EXERCISE REQUIREMENTS »
(A) In the goals post, which program did the writer start after Project 365?
(B) Name every continent listed in the goals post under the goal to visit a new continent.
(C) From the goals post, extract the passage that opens with the words containing "51. Try a new" and closes with "Axis of Evil.".

PASSAGE PROVIDED »
I keep taking on new challenges and forgetting the old ones - not entirely, they niggle at the back of my head, but I let them slide. I started off blogging everyday, then I moved to doing 101 in 1001, then I started Project 365, and then I started the Couch to 5K and ran my first race.
Reinstated
6. Fail Part Two. One more time. Maintain the book ban (no books without trade-in credit) with 5 slips. (15/5) (5/5) (0/5)
3. Read 50 children's books. (57/50)(32/25)(0/25)
The Giraffe The Pelly and Me, Suddenly!, Esio Trot, The Magic Finger, A Wrinkle in Time, Beezus and Ramona, Ramona and her Father, The Giver, What Mommies Do Best What Daddies Do Best, Play Ball Amelia Bedelia, John Patrick Norman McHennessey, The First Woman Doctor, The Reptile Room, Jacob's Rescue, Flat Stanley, Stanley Flat Again, Sideways Stories from Wayside School, Sadako and the 1000 Paper Cranes, Wayside School Gets A Little Stranger, If I Ran the School, The Enormous Crocodile, Miami Makes the Play, Fairest, The Journey of Peter and Anna, My Name is Not Angelica, Roald Dahl's Revolting Rhymes, Sideways Arithmetic from Wayside School, More Sideways Arithmetic from Wayside School, A Girl Named Disaster, Horrid Henry's Underpants, If You Sailed on the Mayflower in 1620, The Gunpowder Plot
Done!
5. Spend 30 days reading out of the house for at least one hour. (36/30)
7. Go to a book club meeting.
12. Complete a month of posts each year (NaBloPoMo or other month.) (7/3)
15. Complete Postcrossings.
19. Be able to label a map of Africa.
23. Win at any of the quiz nights.
24. Participate in a scavenger hunt.
26. Learn to play a new game (Backgammon, Bridge, etc.)
27. Play 5 board games. (5/5)
28. Learn how to do Suduku. And how to spell it.
32. Do something creative - paint a picture, throw a pot, etc.
34. Take a photo every day for a month. (31/31)
35. Take the good camera out once a month. (30/30)
51. Try a new kind of alcohol. chuck and sodja in Togo (spellings are complete guesses!
53. Eat chicken wings in a bar for the first time.
58. Make that chocolate/whip cream dessert from when I was a kid.
59. Make popcorn on the stove.
60. Visit a new continent (South America, Australia, Antarctica, Africa.)
62. Dip my toes into two oceans/seas. (2/2) The Atlantic!
64. Visit a country from the Axis of Evil.
68. Go to a sporting event, a play/opera/ballet, a museum, and an art gallery. (4/4)
69. Take an odd form of trasportation (dog sledding, etc.) Trou-trous are odd.
76. Take the subway to or from work once a week. (44/38) Should add to this one, since I renewed the contrac for a year.

Stored data entries:
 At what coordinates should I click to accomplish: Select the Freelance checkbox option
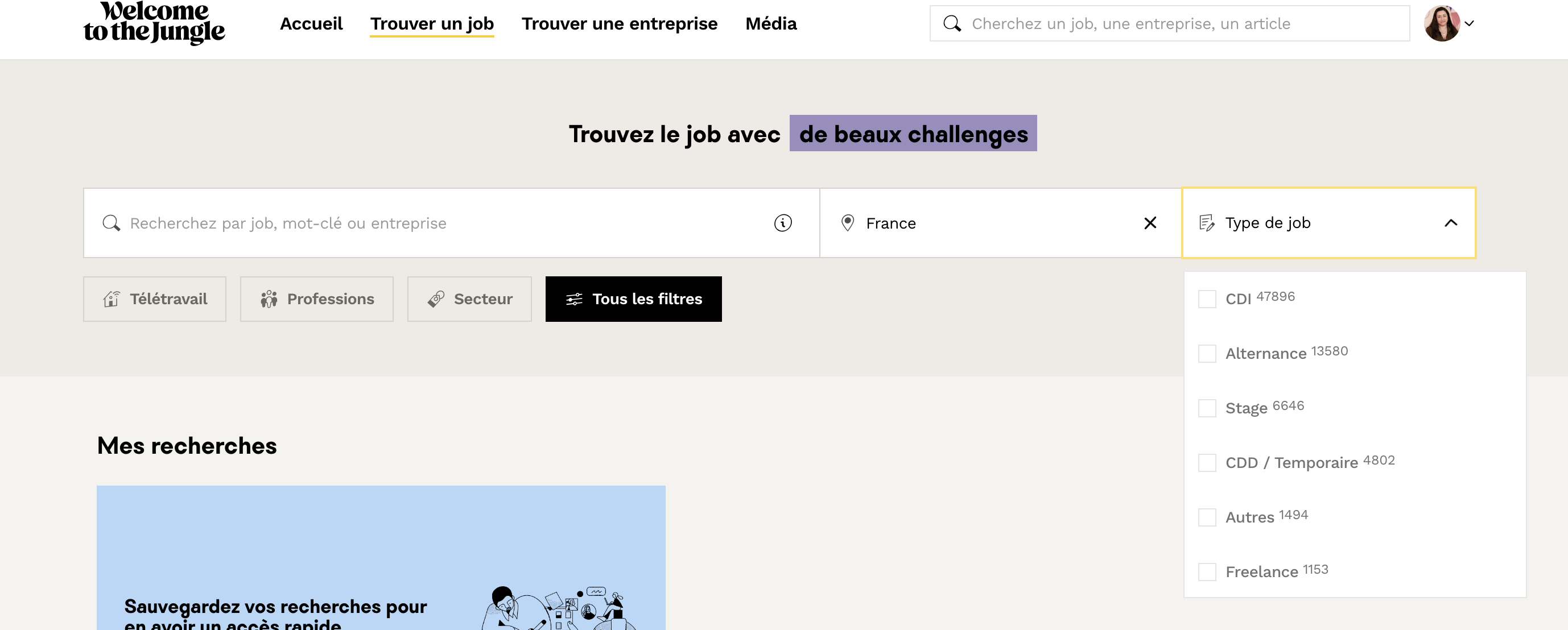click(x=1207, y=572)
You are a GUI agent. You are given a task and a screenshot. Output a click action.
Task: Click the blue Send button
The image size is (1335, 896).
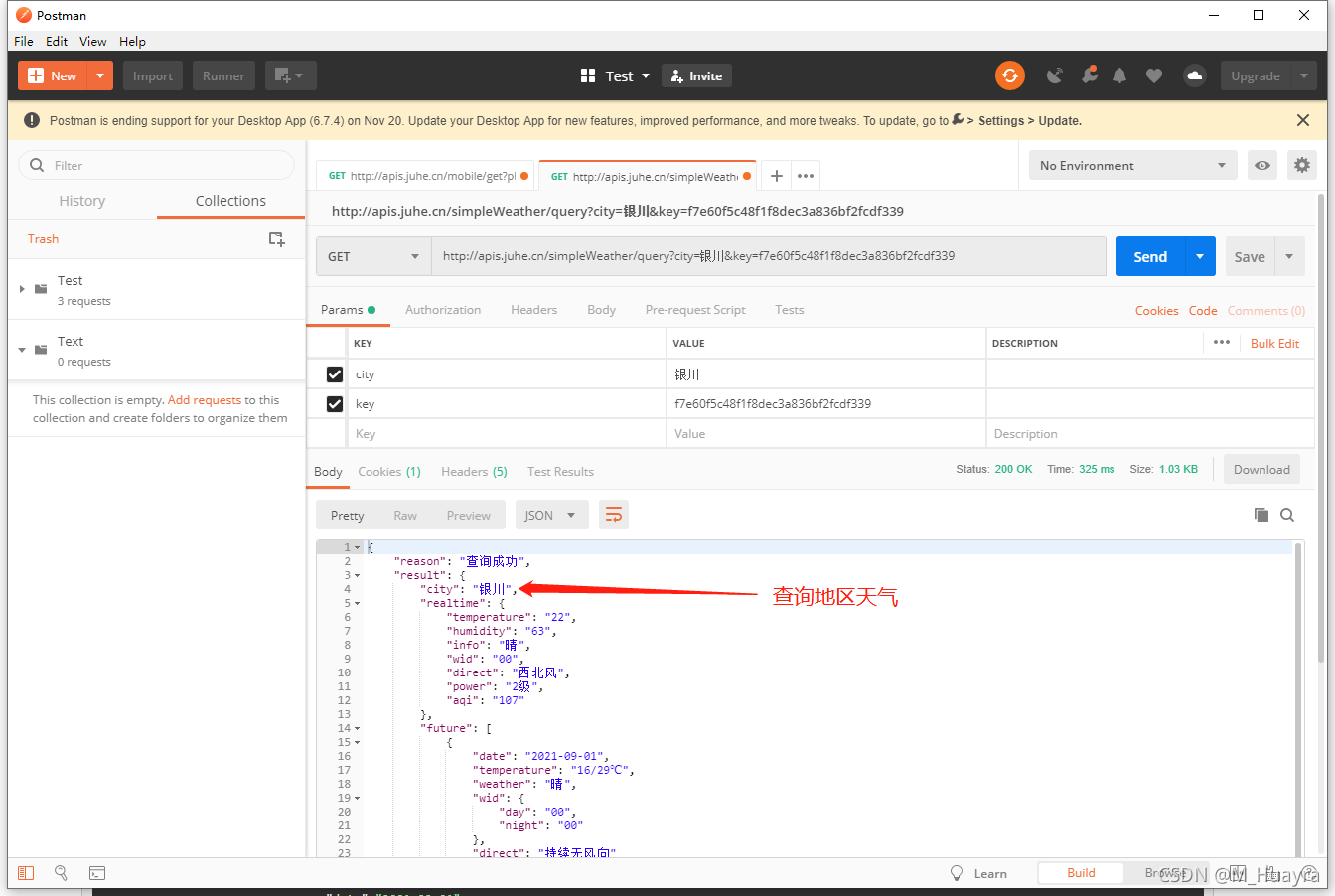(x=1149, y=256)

ANSWERS FOR EACH ITEM »
(A) The Couch to 5K.

(B) South America, Australia, Antarctica, Africa

(C)
51. Try a new kind of alcohol. chuck and sodja in Togo (spellings are complete guesses!
53. Eat chicken wings in a bar for the first time.
58. Make that chocolate/whip cream dessert from when I was a kid.
59. Make popcorn on the stove.
60. Visit a new continent (South America, Australia, Antarctica, Africa.)
62. Dip my toes into two oceans/seas. (2/2) The Atlantic!
64. Visit a country from the Axis of Evil.